Some of the early Modernist progenitors that influenced the discipline’s development, Rodchenko, Lissitzky and Moholy-Nagy, moved ‘freely across the boundaries’ (MacDonald, 2004a) that defined its development into a less commercial and more experimental, rhetorical direction. From the manifestos of Contructivism, Futurism, de Stilj through to the minimalism of Bauhaus (Lupton & Miller, 2009, p62) and the International Style; the semiotic experimentation of visual language has led to the position where the viewer is equally involved in the processing of the visually communicated message. Typographer Jan Tschichold strove for a clear and ambiguous form of emotional clarity in communication. In his essay on New Typography he for urges that “a fresh and original intellectual approach is needed, avoiding all standard solutions” to achieve communication. Visual Communication’s visual language has developed “a ‘grammar’ of contrasts (instability/balance, asymmetry/symmetry, soft/hard, heavy/light)” (Lupton and Miller, 1999, p64). Within this tension comes a benefit of ‘structured clarity’ with a capacity of inventive expression, a liberation of a ‘subjective point of view as an enhanced expression of fact - not at the expense of it’ (Helfand, 2001, p62).

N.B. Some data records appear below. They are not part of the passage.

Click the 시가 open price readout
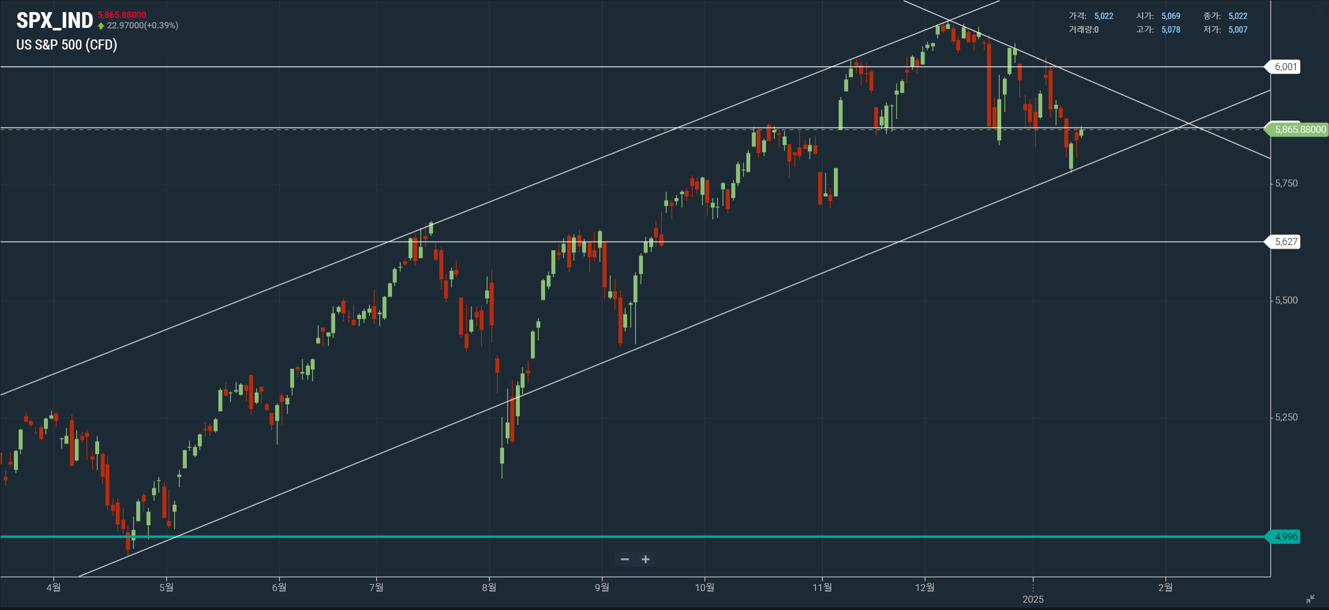1329x610 pixels. (x=1157, y=16)
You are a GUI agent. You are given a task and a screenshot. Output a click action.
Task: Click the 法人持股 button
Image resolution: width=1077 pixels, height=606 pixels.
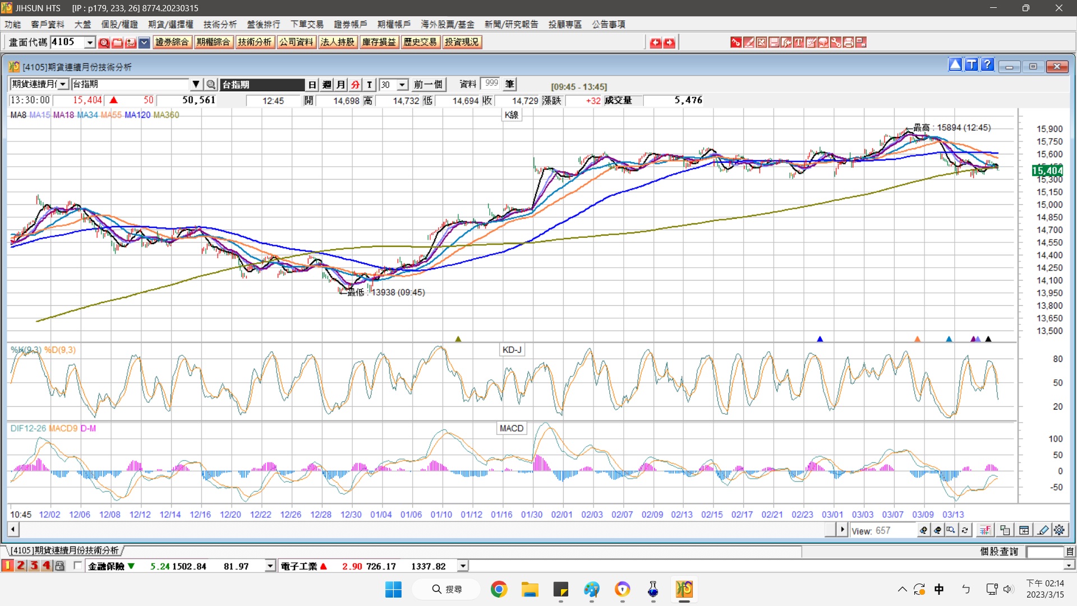[337, 42]
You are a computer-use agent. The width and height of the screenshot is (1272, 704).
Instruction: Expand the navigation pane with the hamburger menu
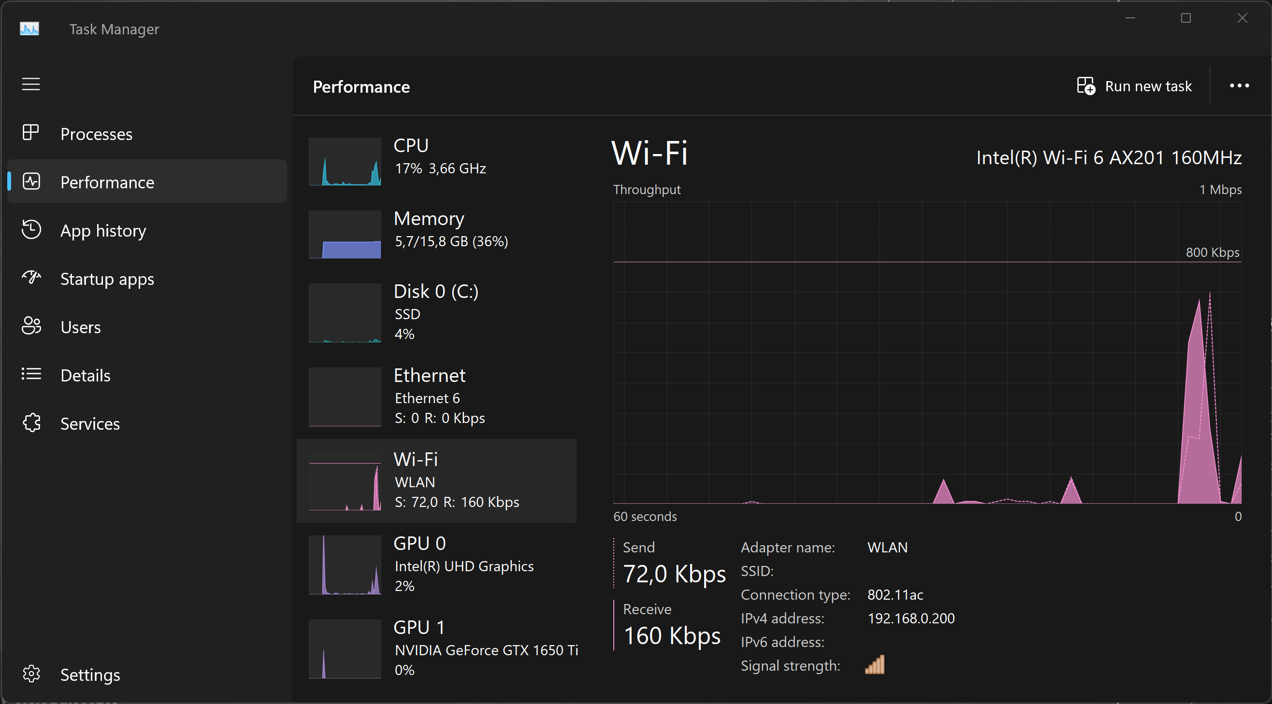[31, 84]
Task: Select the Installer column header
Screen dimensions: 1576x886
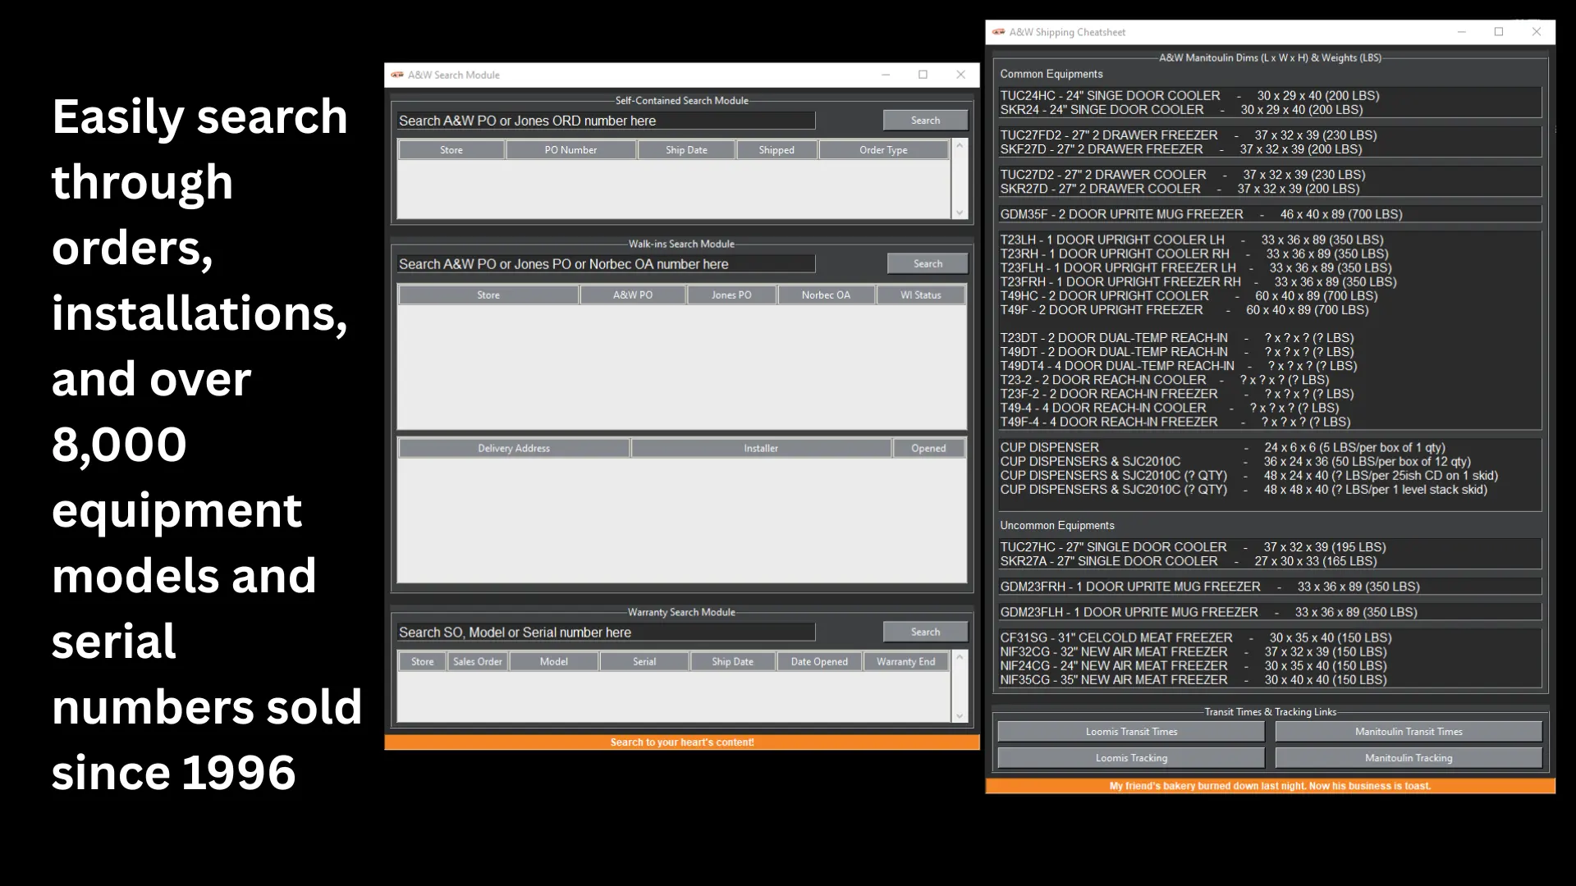Action: pyautogui.click(x=760, y=448)
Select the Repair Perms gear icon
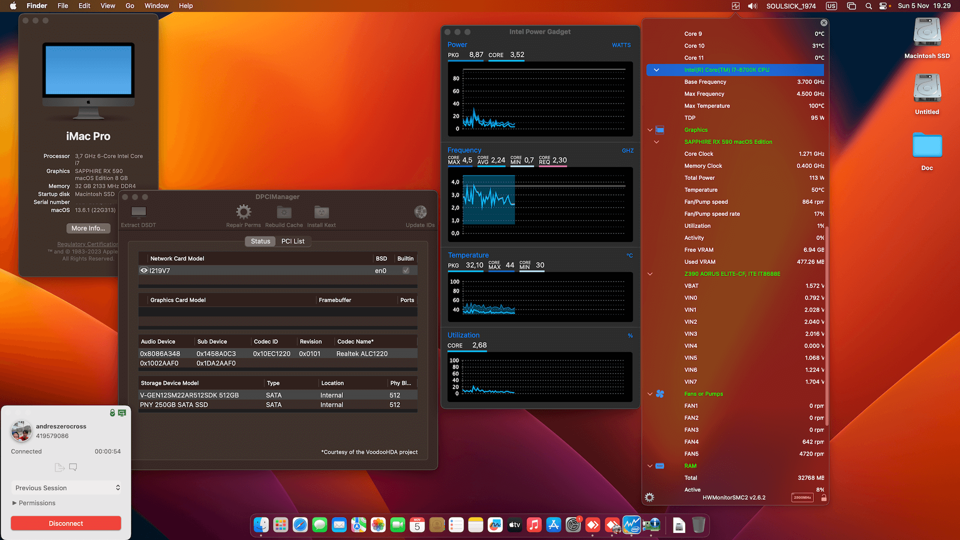 pos(244,212)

If communication, meaning, interpretation and construction can only be understood through qualitative means then, I argue that a methodology of understanding this through adaptation of research methods taken from phenomenology would help reposition Visual Communication as an influence upon Interaction Design. From the literature on Visual Communication the word phenomena is widely used to describe the discipline’s internal and external characteristics. Heller (2001) refers to ‘design phenomena’; Margolin (1996), Williams (2007), Huck (1997) and Barry (1997) all use the term ‘phenomena’ in different philosophical and sociological contexts when explaining aspects of Visual Communication; and Margolin, Hill (2004), and Smith (2005) take their theses deeper into phenomenology. But all stop short from using phenomenological methodologies to explore their individual perspectives. Kenney (2009) in his book on Visual Communication Research Designs, he features examples of Ethnography, Discourse Analysis and Content Analysis as qualitative research methodologies. But nothing on phenomenological methodologies despite the literature using the term ‘phenomena’ quite freely.